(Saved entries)

════════════════

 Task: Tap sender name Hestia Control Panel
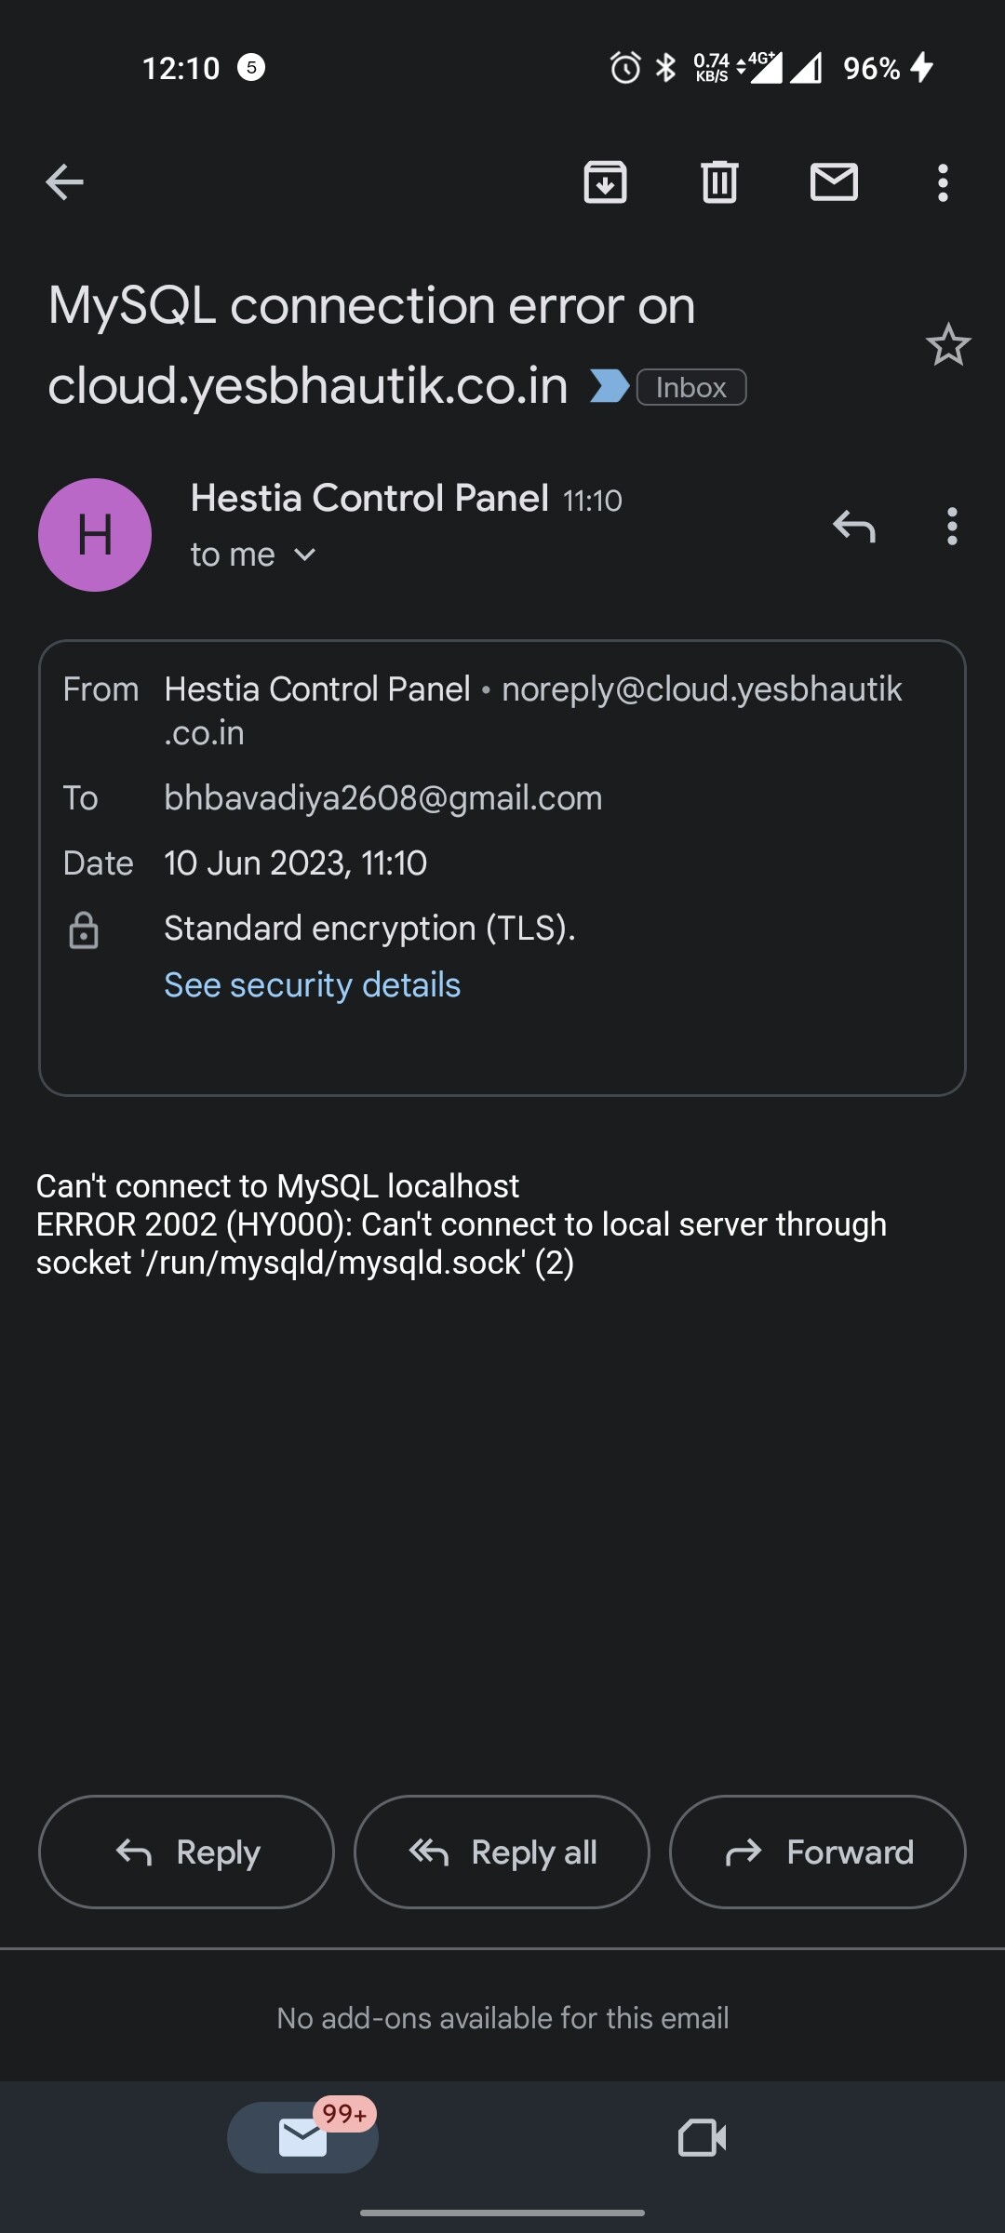369,498
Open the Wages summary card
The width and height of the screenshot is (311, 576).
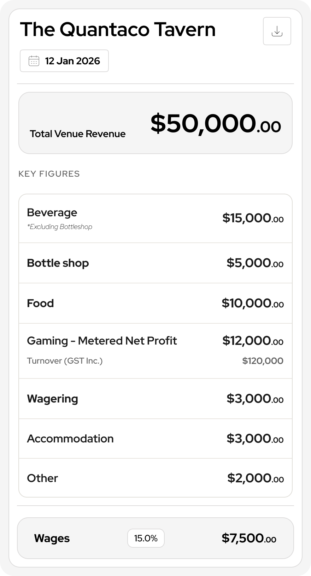pyautogui.click(x=156, y=538)
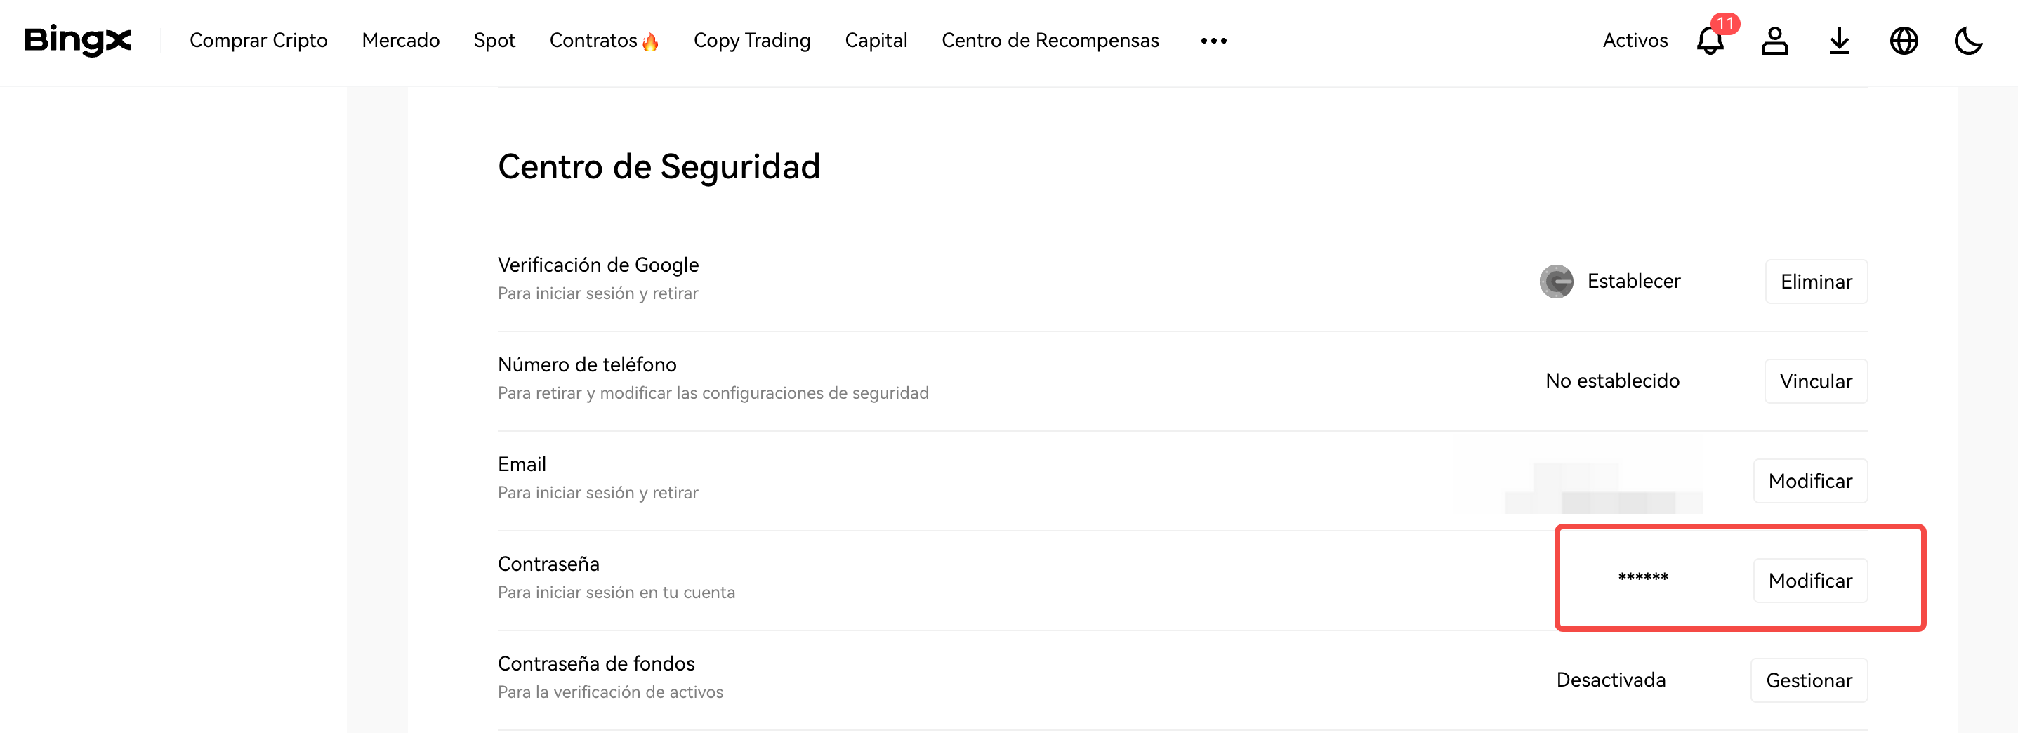Open the notifications bell
Viewport: 2018px width, 733px height.
coord(1709,41)
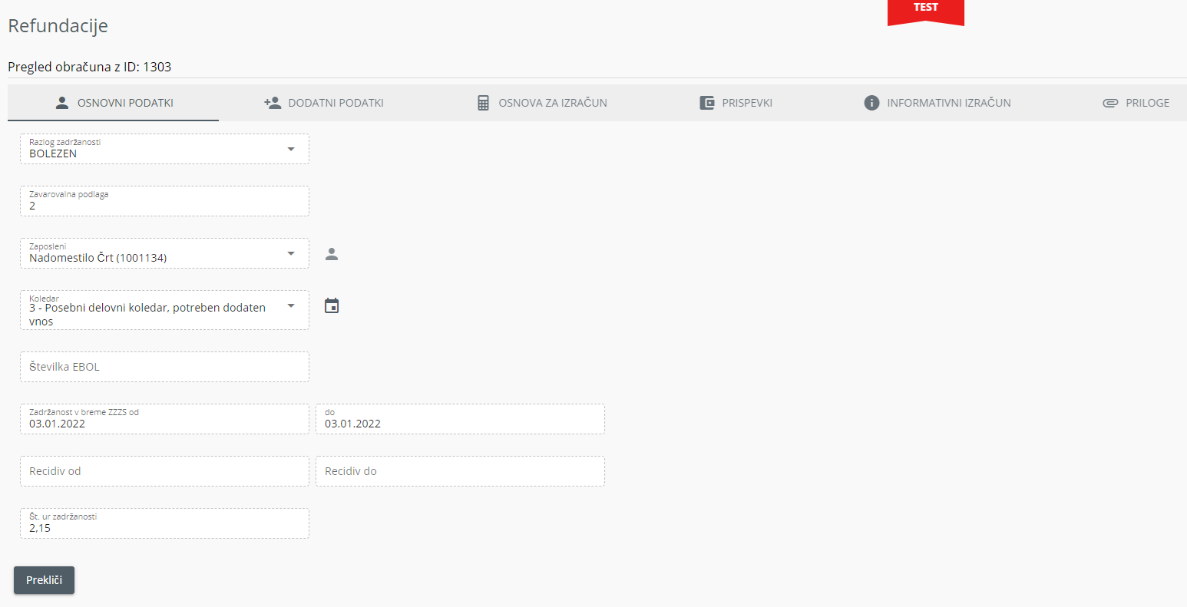The height and width of the screenshot is (607, 1187).
Task: Click the paperclip icon on Priloge
Action: tap(1110, 103)
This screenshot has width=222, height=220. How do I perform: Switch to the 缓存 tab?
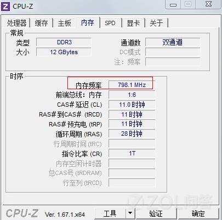click(x=41, y=23)
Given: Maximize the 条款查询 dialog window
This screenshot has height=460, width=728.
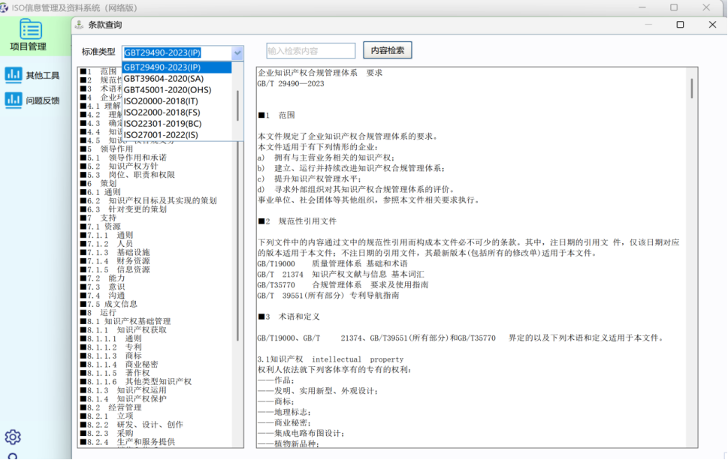Looking at the screenshot, I should pos(680,25).
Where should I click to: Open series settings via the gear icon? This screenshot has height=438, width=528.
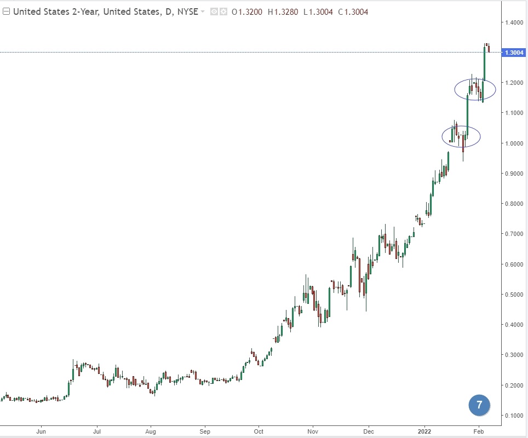coord(223,11)
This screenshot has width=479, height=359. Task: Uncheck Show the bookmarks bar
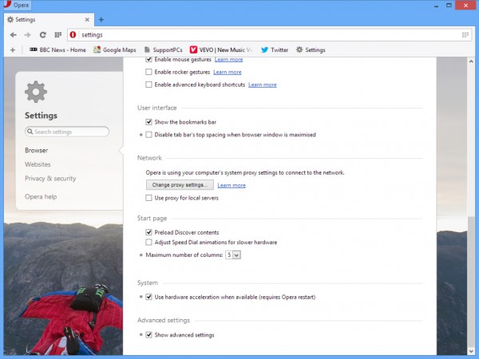(149, 122)
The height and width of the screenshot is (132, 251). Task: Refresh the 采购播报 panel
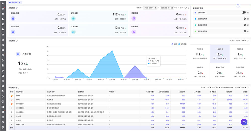(x=17, y=8)
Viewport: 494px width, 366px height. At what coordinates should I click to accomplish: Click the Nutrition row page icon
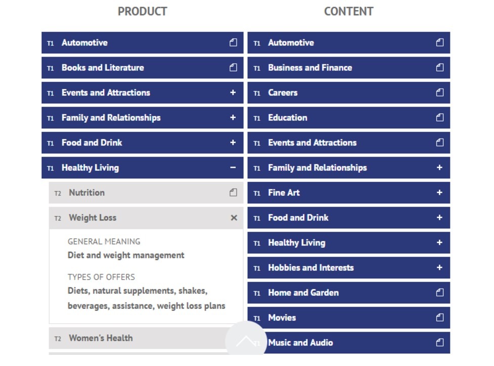click(233, 193)
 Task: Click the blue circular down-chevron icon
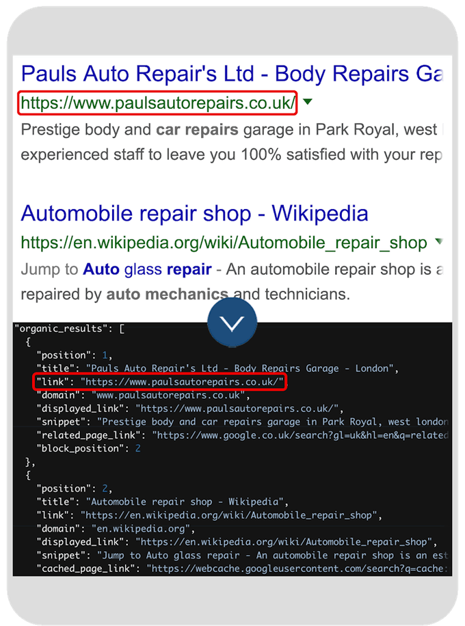tap(232, 322)
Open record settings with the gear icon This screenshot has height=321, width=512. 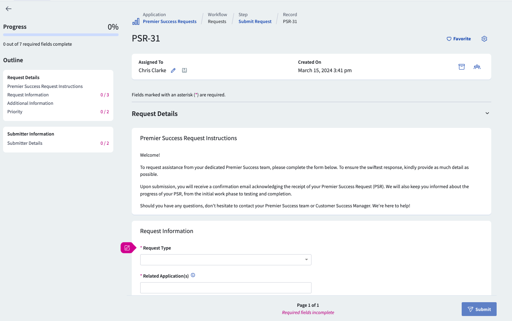tap(484, 38)
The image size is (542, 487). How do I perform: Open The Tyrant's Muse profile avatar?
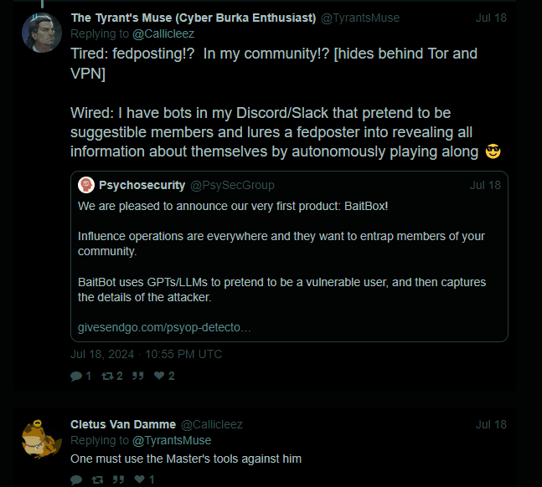coord(42,33)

════════════════

EXERCISE DESCRIPTION ::
Repeat, exactly and only, the lines from the one containing "The image size" through the final line of the data, both ends included, leaving out any picture.

RESULT OF THIS EXERCISE ::
The image size is (542, 487). How do I perform: Open The Tyrant's Muse profile avatar?
coord(42,33)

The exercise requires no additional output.